TASK OBJECTIVE: In the records below, one line contains "Viewport: 1017px width, 518px height.". Print that line and every line after it exactly, down to the final one.
== DATASET RECORDS
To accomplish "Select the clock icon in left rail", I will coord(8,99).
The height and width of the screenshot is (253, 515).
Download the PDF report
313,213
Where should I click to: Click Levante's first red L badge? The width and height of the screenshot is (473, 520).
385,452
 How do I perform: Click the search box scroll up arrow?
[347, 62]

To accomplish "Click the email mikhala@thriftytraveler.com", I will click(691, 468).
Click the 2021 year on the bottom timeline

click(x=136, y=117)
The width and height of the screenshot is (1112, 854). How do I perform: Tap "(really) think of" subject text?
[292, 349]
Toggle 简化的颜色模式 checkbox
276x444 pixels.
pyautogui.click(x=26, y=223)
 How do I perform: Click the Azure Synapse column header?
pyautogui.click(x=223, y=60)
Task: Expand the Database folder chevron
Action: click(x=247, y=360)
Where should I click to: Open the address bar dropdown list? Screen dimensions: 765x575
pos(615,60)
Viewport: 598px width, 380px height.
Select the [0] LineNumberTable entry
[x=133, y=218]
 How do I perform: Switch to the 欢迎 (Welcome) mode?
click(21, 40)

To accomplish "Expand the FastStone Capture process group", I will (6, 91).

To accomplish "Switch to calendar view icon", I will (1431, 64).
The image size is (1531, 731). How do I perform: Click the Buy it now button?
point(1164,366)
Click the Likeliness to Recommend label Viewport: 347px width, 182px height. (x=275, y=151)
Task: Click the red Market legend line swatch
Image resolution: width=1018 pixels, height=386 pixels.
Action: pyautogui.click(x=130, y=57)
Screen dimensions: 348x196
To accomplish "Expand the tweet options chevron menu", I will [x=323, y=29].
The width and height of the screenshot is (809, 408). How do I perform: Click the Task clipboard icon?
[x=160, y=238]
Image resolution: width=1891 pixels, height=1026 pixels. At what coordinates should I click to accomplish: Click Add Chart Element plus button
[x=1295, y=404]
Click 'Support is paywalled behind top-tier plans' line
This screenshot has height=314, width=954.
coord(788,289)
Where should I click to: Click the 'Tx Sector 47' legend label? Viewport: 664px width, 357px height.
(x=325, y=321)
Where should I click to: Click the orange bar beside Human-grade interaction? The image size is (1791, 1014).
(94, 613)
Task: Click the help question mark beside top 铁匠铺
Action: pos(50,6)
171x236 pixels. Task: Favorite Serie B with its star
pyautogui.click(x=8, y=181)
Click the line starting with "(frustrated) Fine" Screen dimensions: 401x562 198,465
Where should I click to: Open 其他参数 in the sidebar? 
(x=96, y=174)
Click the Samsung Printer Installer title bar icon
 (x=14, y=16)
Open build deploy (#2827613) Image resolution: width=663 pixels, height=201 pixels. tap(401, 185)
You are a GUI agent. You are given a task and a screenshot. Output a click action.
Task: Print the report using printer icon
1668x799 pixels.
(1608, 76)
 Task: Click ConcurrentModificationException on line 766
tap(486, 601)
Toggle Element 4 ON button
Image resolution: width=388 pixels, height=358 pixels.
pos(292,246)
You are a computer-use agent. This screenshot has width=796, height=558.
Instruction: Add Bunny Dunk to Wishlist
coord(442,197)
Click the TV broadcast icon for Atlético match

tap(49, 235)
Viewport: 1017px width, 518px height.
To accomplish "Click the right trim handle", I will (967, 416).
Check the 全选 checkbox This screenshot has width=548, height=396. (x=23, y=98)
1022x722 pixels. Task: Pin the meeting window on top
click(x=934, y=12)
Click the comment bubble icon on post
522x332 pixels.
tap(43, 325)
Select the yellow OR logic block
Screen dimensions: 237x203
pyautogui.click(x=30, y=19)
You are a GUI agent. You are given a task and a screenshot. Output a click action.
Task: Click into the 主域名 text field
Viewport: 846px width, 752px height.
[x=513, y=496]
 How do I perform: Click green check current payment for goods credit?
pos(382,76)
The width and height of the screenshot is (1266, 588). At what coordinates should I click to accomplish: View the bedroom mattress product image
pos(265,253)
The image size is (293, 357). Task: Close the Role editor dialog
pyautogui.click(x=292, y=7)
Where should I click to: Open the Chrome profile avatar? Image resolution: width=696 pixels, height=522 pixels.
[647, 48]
====
PROBLEM SOLUTION:
Viewport: 1017px width, 518px height.
To accomplish "Click the right trim handle", I will (967, 416).
Check the 全选 checkbox This screenshot has width=548, height=396. (x=23, y=98)
1022x722 pixels. Task: Pin the meeting window on top
click(x=934, y=12)
Click the comment bubble icon on post
522x332 pixels.
tap(43, 325)
Select the yellow OR logic block
Screen dimensions: 237x203
pyautogui.click(x=30, y=19)
You are a GUI agent. You are given a task and a screenshot. Output a click action.
Task: Click into the 主域名 text field
Viewport: 846px width, 752px height.
[x=513, y=496]
 How do I perform: Click green check current payment for goods credit?
pos(382,76)
The width and height of the screenshot is (1266, 588). At what coordinates should I click to accomplish: View the bedroom mattress product image
pos(265,253)
The image size is (293, 357). Task: Close the Role editor dialog
pyautogui.click(x=292, y=7)
Where should I click to: Open the Chrome profile avatar? Image resolution: width=696 pixels, height=522 pixels.
[647, 48]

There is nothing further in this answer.